Communications Strategy, Website Development, Indigenous Framework

RECOVER is the City of Edmonton’s urban wellbeing initiative, designed to address the systemic challenges that are barriers to wellbeing. It recognizes that wellbeing is rooted in connection: to oneself, one’s community, one’s culture, the land, the sacred and the human project. When these connections flourish, whole communities are strengthened.

We collaborated with the RECOVER team, Shauna Young of ibis communications, and Jacquelyn and Hunter of Naheyawin, to develop a communications strategy for RECOVER that would harness the power of storytelling to communicate their important messages. We also developed a new, comprehensive website that shares their work with the world. Jacquelyn and Hunter developed an Indigenous Framework for how to integrate Indigenous ways of knowing and being, as well as Reconciliation actions, into the heart of RECOVER’s work.

RECOVER’s work is deeply thoughtful and introspective. It embraces the spirit of pluralism through collaboration and co-creation, intentionally decolonized work processes, and by honouring each voice at the table. While our expected deliverables were well within our wheelhouse, and were the kinds of things we’ve done many times before, we learned so much in the process of working with RECOVER, and the experience has changed and enriched the way we work going forward.

It started with the communications strategy process, which was very collaborative. Working closely with Shauna Young and the whole RECOVER team, there was an ongoing focus on open-hearted listening and a drive for equal engagement with every member of the team. When conflicting ideas were presented, there wasn’t necessarily a push for consensus, simply an acknowledgement that the ideas could coexist. The strategy that resulted from this process was actionable, and those actions were put into our hands to deliver upon.

The first step was to write and revamp their website. Working within tight timelines and a tighter budget, we were able to, again, collaborate fully with every member of the RECOVER team to co-create a living document that details their powerful work to date. We also supported the development of a number of blogs, each written by the RECOVER team about the aspects of their work that they find the most exciting, and the blogs, as a collection, reveal the deep engagement of this passionate team, and the good they’re putting out into the world.
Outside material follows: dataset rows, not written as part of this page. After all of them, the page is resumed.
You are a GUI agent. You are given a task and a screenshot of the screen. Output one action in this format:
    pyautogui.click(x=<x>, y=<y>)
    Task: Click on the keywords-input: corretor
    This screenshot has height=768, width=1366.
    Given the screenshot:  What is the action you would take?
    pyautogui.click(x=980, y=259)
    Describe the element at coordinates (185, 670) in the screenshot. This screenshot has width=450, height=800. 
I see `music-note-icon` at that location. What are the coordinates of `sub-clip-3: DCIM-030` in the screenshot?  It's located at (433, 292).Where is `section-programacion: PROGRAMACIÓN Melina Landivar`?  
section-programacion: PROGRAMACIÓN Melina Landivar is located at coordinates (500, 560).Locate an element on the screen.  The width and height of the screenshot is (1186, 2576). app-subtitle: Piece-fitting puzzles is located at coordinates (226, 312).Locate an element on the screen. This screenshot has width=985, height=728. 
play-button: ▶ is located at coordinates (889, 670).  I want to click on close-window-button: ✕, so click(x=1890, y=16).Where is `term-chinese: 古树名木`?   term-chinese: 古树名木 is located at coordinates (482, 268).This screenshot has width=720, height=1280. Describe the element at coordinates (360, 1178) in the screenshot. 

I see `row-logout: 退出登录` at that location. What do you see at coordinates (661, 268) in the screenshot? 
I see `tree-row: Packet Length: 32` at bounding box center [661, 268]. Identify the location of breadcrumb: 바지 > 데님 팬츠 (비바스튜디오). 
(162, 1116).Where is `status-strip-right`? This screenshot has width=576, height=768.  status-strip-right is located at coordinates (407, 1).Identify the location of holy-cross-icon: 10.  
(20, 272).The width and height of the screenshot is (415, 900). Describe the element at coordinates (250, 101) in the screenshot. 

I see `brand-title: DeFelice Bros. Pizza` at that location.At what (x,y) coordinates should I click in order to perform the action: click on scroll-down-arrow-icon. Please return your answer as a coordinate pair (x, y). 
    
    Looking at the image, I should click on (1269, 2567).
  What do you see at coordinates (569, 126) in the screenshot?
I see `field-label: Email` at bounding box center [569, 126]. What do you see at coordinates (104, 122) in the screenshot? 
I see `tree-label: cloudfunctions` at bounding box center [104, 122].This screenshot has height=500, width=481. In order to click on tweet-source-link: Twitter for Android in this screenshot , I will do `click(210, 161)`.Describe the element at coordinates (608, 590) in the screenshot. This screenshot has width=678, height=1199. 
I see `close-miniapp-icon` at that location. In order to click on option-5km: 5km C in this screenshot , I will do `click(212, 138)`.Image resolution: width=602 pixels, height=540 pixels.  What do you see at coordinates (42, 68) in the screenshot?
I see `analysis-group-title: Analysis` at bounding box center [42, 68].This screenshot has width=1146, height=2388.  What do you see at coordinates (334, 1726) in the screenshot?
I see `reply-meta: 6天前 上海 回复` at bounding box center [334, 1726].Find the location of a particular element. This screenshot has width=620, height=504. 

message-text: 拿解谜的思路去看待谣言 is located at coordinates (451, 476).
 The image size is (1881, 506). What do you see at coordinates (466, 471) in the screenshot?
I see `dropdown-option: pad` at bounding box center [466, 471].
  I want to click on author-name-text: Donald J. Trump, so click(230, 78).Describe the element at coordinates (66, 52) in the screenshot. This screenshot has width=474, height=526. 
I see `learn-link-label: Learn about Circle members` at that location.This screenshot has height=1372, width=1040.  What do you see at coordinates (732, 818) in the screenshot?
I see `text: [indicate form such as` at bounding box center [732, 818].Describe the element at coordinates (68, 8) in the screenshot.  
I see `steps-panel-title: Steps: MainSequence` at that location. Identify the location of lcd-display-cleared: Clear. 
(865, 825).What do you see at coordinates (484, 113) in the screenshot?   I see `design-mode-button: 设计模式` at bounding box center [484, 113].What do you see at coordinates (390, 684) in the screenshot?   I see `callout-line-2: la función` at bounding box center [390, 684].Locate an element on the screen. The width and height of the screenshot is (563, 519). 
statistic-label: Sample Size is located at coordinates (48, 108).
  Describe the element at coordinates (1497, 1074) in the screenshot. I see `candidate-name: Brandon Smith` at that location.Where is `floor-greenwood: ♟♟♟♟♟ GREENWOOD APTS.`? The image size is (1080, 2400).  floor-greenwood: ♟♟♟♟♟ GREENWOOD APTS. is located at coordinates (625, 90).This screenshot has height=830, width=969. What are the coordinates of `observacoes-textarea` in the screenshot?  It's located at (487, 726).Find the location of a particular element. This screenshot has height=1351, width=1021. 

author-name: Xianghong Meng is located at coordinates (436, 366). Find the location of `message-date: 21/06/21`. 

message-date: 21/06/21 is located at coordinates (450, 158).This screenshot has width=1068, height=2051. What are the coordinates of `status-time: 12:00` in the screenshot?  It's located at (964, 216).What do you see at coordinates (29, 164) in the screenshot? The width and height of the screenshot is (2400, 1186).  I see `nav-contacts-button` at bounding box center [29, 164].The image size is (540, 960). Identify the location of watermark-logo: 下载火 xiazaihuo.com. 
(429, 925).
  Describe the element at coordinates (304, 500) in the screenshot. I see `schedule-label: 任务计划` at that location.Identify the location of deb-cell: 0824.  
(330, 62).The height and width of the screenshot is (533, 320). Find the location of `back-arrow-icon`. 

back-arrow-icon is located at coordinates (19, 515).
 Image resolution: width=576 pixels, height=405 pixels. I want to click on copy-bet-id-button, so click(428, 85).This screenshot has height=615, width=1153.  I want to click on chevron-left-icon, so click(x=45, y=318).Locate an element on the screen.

At the same time, we also rewrote and fleshed out RECOVER’s presence on the City of Edmonton website, updating the content and better communicating RECOVER’s story in the municipal context.

At the same time as Randy and Marliss were developing the new website, Jacquelyn and Hunter were just finishing up a groundbreaking Indigenous framework for how to engage and co-create with urban Indigenous Peoples through RECOVER, and also to encourage ‘Two-Eyed Seeing,’ incorporating both Western and Indigneous lenses into RECOVER’s work.

The framework was designed to answer the question: how can the City of Edmonton best support Indigenous Peoples living in an urban context? It leverages the City’s previous work as well as the Calls to Action from the Truth and Reconciliation Commission, The United Nations Declaration on the Rights of Indigenous Peoples, and the Calls for Justice from the Final Report of the National Inquiry into Missing and Murdered Indigenous Women and Girls. More than 50 Indigenous-serving agencies, organizations, and governments were engaged, as well as many Indigenous individuals, through multiple community engagements over several years. This co-creative process resulted in a series of commitments and roles which organize and operationalize the work of improving relationships between Indigenous peoples and the City of Edmonton.

Upon completion of Parodos’ communications work with RECOVER, we received the following message from RECOVER’s Branch Manager, Susan Coward:

“We all appreciate your expertise and skills to get our new websites finished. I very much liked how open and helpful you both were as we figured out what content to include and how much content to include. I know you went above and beyond your contract, especially helping us learn how to keep the website current and getting our blogs finished and posted on the site.”

That message was followed up by Sue Holdsworth, RECOVER’s Project Manager:

“Thank you so much for all your work on our communications and the website! I am getting more people reaching out to me out of the blue, and I am sure that it is solely because of the new website.”